Records supplied.
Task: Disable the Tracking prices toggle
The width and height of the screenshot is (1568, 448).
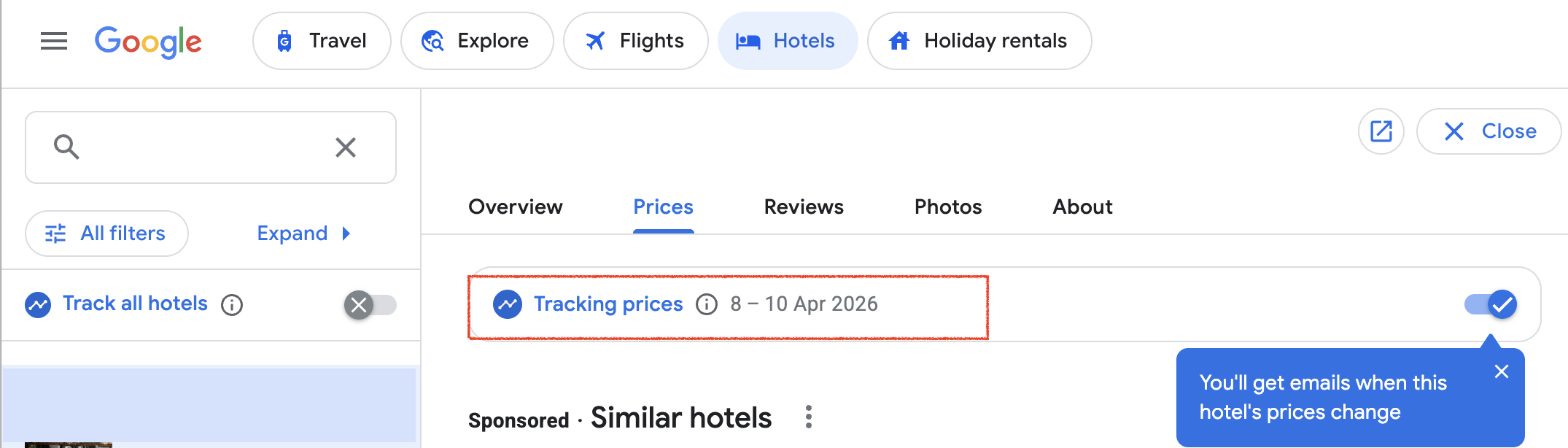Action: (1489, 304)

--

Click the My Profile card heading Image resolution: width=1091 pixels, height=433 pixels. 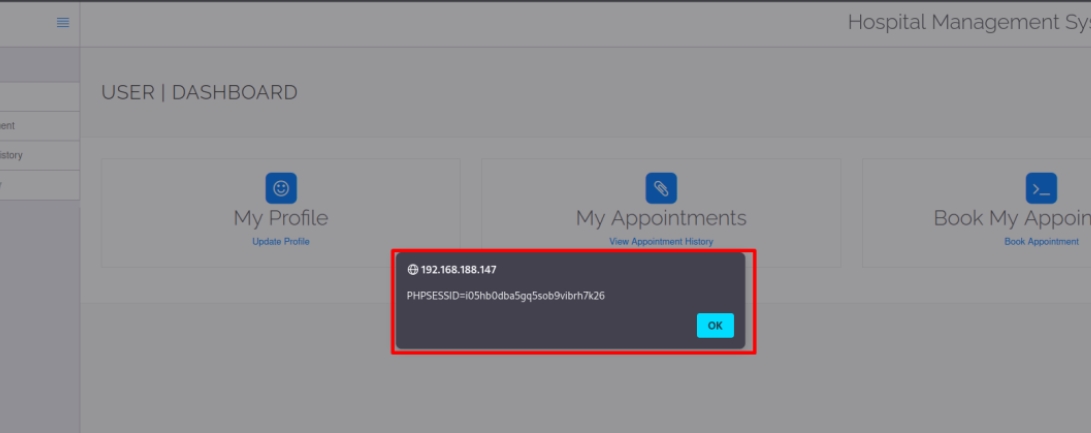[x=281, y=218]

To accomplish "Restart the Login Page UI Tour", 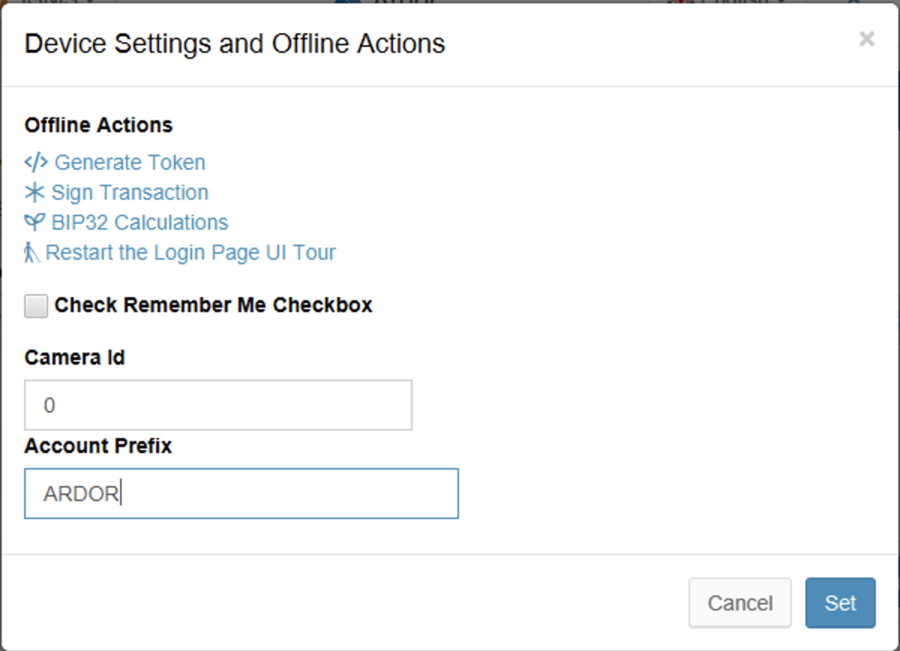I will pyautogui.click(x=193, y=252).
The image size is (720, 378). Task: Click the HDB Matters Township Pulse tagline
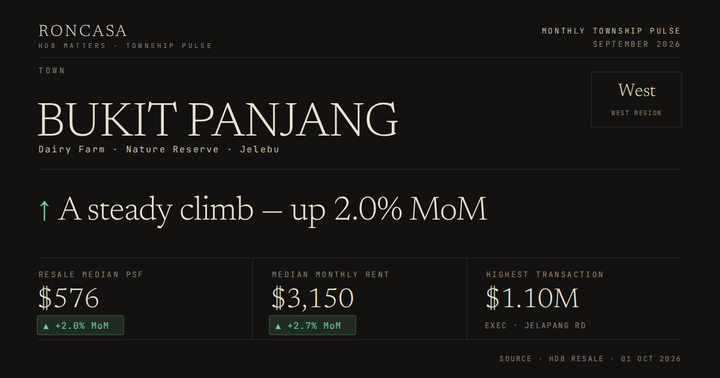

--

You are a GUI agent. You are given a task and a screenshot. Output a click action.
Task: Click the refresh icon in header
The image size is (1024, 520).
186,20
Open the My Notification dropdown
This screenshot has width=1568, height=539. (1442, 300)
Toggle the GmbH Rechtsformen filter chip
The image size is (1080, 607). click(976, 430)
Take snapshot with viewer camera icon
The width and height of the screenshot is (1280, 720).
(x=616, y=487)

What is expected. In the records above, find each line that holds the word "icon"; copy all such lines.

Response to this task.
Task: Click the refresh icon in header
Take snapshot with viewer camera icon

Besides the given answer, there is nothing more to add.